## Lesetext

Die Truchsessen von Höfingen
700 Jahre lang haben die Truchsessen von Höfingen die Entwicklung ihres Stammsitzes entscheidend mitbestimmt. 1711 ist die Adelsfamilie ausgestorben.
Autorin: Susanne Schmidt
Eberhard Friedrich Truchseß von Höfingen war der Letzte seine Geschlechts. Als er im Jahre 1711 kinderlos verstarb, erlosch mit ihm nicht nur der angestammte Höfinger Ortsadel, sondern auch eine der führenden Familien Württembergs. 700 Jahre lang haben die Truchsessen von Höfingen die Geschicke des Dorfes mitbestimmt und standen als Vögte und Forstmeister in Diensten der Württemberger, später auch der Markgrafen von Baden. Auch Professoren und Geistliche finden sich unter den Abkömmlingen der Familie. Neben der Truchsessen-Straße und der wohltätigen Truchsessen-Stiftung1 erinnern in Höfingen heute noch die alte Stammburg und die Grabmäler in der Laurentiuskirche an das Adelsgeschlecht.

Gesammelte Dateneinträge:
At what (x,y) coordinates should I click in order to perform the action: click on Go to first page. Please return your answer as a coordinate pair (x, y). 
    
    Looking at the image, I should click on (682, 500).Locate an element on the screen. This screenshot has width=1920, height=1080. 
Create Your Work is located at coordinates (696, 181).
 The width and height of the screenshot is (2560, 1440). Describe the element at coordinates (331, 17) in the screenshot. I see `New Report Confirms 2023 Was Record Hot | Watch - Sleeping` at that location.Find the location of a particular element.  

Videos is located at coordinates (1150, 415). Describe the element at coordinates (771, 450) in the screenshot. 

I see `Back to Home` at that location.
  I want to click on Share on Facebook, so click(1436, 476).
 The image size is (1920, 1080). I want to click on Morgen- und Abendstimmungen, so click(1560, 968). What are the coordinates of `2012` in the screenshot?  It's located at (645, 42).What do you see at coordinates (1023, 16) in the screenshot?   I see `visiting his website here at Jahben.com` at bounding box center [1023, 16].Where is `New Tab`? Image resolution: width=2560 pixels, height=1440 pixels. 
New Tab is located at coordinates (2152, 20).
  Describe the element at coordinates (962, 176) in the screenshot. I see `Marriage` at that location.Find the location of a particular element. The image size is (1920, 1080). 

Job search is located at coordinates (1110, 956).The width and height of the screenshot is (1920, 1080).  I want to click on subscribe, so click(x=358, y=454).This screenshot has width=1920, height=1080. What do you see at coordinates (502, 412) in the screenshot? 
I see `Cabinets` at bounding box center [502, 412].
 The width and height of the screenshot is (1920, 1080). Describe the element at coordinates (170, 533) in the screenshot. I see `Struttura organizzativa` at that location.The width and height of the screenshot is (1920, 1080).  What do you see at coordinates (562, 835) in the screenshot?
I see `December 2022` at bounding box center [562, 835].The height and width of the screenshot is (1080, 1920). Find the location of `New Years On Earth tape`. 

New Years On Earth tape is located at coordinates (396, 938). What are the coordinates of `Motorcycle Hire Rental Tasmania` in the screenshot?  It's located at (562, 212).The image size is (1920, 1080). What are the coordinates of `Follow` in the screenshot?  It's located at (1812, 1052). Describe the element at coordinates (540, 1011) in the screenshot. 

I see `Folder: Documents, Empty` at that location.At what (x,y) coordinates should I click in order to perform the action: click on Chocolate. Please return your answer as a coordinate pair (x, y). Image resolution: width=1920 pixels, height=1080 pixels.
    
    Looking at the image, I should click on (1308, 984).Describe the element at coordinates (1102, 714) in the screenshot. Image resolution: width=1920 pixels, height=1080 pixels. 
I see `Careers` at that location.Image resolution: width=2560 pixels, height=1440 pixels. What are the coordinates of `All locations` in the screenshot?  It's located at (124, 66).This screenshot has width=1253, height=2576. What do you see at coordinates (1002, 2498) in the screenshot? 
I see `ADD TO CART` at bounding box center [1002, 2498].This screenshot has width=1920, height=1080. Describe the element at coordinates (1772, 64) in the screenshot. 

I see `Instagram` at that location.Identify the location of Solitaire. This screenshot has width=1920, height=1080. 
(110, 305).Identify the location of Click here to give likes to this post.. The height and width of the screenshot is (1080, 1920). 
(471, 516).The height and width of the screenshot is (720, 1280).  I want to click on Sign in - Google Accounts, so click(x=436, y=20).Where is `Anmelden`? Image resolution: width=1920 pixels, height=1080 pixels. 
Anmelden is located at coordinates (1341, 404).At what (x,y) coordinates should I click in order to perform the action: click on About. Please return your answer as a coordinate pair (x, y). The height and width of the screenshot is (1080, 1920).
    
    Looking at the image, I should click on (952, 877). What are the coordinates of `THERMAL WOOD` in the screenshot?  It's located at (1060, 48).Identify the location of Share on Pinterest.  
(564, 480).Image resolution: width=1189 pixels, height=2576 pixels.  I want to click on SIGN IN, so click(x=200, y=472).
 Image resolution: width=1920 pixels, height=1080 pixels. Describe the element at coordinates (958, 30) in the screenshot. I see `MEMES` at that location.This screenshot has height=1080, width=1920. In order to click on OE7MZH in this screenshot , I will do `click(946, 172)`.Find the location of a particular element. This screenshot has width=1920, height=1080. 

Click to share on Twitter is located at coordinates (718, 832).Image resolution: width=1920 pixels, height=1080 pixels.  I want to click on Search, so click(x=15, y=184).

## Schriftliche Aufgabe
Schreiben Sie aus dem Text über die Truchsessen von Höfingen den Abschnitt ab, der mit den Worten „Autorin: Susanne Schmidt“ einsetzt und mit „an das Adelsgeschlecht.“ schließt.

## Antwort zur Aufgabe
Autorin: Susanne Schmidt
Eberhard Friedrich Truchseß von Höfingen war der Letzte seine Geschlechts. Als er im Jahre 1711 kinderlos verstarb, erlosch mit ihm nicht nur der angestammte Höfinger Ortsadel, sondern auch eine der führenden Familien Württembergs. 700 Jahre lang haben die Truchsessen von Höfingen die Geschicke des Dorfes mitbestimmt und standen als Vögte und Forstmeister in Diensten der Württemberger, später auch der Markgrafen von Baden. Auch Professoren und Geistliche finden sich unter den Abkömmlingen der Familie. Neben der Truchsessen-Straße und der wohltätigen Truchsessen-Stiftung1 erinnern in Höfingen heute noch die alte Stammburg und die Grabmäler in der Laurentiuskirche an das Adelsgeschlecht.